(Pixel coordinate grounding data)
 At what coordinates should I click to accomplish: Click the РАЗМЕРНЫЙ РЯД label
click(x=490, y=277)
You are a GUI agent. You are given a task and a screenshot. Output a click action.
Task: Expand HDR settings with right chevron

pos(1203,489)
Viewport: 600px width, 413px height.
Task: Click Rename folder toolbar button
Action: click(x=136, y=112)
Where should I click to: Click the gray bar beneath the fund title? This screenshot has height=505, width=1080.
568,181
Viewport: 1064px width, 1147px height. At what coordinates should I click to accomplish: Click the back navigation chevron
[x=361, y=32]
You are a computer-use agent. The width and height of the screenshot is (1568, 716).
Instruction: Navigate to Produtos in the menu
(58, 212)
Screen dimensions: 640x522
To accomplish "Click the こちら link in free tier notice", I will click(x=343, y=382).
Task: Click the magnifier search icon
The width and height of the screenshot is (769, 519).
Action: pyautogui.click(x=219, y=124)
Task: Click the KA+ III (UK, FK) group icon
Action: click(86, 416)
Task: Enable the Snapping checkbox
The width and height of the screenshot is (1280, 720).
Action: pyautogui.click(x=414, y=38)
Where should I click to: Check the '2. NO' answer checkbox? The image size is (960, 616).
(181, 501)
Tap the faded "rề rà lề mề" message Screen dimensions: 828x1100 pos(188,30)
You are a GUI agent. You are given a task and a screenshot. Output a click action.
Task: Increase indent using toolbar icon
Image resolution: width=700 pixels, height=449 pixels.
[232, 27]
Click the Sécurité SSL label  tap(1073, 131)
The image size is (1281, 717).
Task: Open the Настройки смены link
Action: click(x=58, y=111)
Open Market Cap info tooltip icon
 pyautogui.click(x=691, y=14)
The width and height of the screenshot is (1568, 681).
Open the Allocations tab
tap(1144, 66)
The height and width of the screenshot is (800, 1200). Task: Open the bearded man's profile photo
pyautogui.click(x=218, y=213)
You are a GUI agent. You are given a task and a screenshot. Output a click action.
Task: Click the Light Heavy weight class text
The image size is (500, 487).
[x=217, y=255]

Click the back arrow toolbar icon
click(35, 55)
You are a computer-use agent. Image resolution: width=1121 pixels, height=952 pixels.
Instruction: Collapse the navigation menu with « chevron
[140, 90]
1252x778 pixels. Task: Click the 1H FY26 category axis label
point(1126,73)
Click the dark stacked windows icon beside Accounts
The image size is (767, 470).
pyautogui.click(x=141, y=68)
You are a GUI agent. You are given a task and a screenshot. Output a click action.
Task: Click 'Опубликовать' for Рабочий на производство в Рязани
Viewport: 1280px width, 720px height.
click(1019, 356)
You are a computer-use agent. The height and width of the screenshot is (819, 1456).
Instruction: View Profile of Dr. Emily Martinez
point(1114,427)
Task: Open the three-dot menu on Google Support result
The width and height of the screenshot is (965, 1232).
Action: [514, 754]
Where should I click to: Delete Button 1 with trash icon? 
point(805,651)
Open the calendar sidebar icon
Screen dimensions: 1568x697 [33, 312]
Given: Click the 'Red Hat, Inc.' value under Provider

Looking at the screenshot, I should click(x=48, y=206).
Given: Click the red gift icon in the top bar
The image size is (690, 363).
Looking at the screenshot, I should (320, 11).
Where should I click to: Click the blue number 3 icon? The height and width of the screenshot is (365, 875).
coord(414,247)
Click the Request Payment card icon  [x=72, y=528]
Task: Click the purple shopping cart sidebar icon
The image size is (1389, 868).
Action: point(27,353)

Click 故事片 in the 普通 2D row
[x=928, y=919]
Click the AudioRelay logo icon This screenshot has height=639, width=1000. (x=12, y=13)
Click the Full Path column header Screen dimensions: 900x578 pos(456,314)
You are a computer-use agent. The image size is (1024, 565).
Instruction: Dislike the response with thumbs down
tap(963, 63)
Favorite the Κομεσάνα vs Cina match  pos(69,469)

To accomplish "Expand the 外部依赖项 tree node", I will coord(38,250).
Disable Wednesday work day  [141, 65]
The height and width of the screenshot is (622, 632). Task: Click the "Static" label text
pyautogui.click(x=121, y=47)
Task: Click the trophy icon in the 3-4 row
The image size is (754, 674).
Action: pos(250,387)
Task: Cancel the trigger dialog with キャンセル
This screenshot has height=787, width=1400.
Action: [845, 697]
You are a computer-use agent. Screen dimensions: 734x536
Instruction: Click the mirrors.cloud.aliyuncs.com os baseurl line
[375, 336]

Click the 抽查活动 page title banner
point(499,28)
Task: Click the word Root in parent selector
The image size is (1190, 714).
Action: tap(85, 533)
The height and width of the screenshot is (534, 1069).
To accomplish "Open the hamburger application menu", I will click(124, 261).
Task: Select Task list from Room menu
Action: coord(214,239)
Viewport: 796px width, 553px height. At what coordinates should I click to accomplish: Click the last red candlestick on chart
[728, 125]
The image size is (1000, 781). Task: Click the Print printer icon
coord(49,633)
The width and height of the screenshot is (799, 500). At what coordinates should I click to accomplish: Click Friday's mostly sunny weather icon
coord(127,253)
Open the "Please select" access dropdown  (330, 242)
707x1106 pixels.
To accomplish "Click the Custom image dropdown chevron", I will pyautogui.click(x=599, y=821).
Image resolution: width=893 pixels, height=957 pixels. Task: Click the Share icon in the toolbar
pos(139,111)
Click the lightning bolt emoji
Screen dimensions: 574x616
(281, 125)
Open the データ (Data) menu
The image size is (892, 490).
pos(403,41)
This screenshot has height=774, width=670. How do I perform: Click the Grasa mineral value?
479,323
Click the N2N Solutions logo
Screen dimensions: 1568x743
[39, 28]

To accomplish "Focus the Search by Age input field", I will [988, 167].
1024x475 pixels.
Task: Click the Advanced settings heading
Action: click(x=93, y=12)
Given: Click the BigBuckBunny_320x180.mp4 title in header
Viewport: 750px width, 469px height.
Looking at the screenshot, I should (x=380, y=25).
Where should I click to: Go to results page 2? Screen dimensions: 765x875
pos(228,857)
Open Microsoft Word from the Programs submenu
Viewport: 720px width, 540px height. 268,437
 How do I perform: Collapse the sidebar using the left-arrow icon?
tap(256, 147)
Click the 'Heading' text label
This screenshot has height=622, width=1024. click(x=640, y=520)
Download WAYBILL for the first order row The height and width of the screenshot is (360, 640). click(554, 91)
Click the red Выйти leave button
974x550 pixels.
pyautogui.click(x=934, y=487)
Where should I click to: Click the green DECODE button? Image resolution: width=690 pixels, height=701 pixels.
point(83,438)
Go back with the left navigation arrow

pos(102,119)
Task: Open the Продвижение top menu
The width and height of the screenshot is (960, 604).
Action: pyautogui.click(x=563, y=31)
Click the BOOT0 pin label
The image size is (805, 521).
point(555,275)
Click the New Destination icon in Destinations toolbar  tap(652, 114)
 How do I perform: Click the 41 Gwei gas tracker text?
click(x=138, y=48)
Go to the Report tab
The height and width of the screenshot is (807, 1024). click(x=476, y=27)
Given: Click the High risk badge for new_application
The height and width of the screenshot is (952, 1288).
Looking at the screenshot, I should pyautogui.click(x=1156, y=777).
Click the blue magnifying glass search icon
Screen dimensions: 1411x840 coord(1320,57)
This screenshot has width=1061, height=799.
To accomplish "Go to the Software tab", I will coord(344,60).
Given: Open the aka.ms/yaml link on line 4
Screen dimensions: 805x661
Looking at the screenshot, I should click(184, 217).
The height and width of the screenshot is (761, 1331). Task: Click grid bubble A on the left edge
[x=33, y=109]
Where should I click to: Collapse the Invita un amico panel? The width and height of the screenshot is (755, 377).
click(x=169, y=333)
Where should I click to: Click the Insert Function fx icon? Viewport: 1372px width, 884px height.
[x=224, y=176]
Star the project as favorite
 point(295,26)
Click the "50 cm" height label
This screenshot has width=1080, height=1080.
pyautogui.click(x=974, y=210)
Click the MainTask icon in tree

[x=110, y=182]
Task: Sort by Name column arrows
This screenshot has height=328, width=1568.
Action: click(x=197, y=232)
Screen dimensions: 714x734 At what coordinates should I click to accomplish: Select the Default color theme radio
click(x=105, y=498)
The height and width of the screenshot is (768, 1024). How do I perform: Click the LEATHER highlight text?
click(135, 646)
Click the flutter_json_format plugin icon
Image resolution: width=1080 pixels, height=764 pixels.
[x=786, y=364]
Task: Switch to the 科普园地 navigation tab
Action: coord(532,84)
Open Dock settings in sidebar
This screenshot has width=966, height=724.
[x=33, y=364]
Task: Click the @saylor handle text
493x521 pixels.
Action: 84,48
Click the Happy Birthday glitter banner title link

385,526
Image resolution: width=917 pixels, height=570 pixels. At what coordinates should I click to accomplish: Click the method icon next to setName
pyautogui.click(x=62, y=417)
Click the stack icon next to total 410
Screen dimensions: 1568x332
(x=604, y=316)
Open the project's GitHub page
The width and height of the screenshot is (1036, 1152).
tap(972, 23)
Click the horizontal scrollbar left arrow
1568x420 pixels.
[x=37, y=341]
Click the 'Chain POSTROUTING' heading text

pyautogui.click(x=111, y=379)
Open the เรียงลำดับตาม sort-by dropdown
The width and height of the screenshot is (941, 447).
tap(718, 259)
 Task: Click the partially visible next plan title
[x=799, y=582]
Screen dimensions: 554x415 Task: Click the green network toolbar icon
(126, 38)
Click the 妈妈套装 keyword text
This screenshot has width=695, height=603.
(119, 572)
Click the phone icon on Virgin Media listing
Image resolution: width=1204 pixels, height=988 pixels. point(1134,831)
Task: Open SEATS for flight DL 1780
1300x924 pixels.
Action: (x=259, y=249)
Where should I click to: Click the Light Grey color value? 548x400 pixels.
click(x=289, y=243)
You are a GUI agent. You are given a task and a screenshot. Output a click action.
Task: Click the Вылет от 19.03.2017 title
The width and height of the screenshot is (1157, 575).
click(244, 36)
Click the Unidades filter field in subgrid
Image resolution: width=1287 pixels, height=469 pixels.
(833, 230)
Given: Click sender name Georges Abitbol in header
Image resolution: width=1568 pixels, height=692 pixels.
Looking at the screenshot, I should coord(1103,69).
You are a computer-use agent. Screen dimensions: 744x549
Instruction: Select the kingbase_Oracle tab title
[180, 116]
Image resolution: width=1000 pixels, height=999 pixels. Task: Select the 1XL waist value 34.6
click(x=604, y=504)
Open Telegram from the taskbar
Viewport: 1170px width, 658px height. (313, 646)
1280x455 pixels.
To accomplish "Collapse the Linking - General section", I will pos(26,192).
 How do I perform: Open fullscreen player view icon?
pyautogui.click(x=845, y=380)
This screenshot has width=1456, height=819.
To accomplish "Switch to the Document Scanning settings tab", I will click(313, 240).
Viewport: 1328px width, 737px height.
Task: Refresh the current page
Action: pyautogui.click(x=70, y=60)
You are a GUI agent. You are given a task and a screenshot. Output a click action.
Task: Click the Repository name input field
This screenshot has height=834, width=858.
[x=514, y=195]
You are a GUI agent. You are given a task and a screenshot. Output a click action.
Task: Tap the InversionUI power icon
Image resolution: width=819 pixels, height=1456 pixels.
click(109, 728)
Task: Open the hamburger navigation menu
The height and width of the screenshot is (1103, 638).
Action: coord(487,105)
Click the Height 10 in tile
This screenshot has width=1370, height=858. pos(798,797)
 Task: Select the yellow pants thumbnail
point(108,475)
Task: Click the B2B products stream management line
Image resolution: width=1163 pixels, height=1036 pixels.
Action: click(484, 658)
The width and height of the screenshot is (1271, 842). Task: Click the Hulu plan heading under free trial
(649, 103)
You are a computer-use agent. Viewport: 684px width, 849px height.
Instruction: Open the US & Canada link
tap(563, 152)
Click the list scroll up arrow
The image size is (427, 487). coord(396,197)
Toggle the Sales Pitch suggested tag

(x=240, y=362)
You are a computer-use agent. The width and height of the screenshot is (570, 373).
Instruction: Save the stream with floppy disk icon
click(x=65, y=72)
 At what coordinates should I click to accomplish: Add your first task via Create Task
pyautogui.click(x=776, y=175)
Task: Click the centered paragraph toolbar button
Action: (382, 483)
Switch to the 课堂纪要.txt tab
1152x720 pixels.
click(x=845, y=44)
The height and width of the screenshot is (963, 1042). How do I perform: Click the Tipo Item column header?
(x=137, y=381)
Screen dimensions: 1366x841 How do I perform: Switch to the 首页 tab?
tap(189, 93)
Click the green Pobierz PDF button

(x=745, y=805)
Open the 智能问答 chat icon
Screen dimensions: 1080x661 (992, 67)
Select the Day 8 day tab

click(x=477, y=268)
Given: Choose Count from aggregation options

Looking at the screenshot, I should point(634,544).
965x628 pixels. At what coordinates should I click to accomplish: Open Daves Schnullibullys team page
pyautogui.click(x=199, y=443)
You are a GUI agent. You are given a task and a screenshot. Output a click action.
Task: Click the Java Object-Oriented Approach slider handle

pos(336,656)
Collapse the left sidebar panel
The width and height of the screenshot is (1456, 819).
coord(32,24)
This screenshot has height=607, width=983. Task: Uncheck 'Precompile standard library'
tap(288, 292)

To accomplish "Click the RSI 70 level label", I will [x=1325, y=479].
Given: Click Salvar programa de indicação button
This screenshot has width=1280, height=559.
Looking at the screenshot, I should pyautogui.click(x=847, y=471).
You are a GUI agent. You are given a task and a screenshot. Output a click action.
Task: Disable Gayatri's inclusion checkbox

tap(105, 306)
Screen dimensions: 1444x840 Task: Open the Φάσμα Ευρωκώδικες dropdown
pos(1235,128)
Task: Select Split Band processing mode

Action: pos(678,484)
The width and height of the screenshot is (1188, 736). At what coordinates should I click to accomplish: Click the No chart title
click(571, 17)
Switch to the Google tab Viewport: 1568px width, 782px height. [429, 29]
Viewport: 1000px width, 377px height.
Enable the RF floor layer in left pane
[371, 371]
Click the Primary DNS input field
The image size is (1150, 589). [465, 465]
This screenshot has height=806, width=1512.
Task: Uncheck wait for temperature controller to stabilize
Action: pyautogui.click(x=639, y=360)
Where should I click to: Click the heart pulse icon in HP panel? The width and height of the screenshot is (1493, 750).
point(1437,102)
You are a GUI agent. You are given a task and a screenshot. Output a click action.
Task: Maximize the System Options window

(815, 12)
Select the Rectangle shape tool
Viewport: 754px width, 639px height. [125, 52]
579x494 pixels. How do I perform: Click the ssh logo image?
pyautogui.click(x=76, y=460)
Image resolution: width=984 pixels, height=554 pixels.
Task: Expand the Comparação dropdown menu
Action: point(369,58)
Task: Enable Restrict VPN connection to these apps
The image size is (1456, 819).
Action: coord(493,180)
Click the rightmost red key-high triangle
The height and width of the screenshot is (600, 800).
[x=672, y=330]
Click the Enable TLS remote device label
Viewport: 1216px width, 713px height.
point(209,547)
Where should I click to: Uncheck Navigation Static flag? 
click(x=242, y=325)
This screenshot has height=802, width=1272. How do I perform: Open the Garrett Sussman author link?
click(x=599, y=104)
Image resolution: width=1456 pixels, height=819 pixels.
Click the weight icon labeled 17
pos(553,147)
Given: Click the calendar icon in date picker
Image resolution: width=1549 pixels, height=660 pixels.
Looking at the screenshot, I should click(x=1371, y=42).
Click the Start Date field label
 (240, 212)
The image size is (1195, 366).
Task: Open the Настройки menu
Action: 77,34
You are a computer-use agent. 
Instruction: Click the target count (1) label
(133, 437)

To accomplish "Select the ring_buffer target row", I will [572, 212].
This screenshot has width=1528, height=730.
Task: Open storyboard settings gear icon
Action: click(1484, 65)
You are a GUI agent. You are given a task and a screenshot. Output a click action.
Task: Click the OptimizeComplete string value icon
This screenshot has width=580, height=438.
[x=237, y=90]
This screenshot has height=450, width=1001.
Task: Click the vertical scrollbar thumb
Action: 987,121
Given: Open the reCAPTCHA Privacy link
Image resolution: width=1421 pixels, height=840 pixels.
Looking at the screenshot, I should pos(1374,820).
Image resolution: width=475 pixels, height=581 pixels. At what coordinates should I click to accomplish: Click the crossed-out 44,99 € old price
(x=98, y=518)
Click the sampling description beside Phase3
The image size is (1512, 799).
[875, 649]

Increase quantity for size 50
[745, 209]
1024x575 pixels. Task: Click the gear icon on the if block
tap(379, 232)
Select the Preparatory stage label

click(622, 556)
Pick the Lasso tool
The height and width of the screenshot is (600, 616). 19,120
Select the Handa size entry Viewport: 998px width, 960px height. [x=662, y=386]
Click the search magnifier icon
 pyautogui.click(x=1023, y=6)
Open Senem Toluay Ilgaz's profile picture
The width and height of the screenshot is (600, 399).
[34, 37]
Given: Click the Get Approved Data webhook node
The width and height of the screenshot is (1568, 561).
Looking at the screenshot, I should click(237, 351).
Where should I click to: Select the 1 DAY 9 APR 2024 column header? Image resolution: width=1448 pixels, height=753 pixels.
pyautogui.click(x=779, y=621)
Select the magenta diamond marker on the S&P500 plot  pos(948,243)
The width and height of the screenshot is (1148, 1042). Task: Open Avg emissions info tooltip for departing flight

ACTIVITY
Your reply should be only the count of lines in the entries above that contain the word "node".

RESULT
2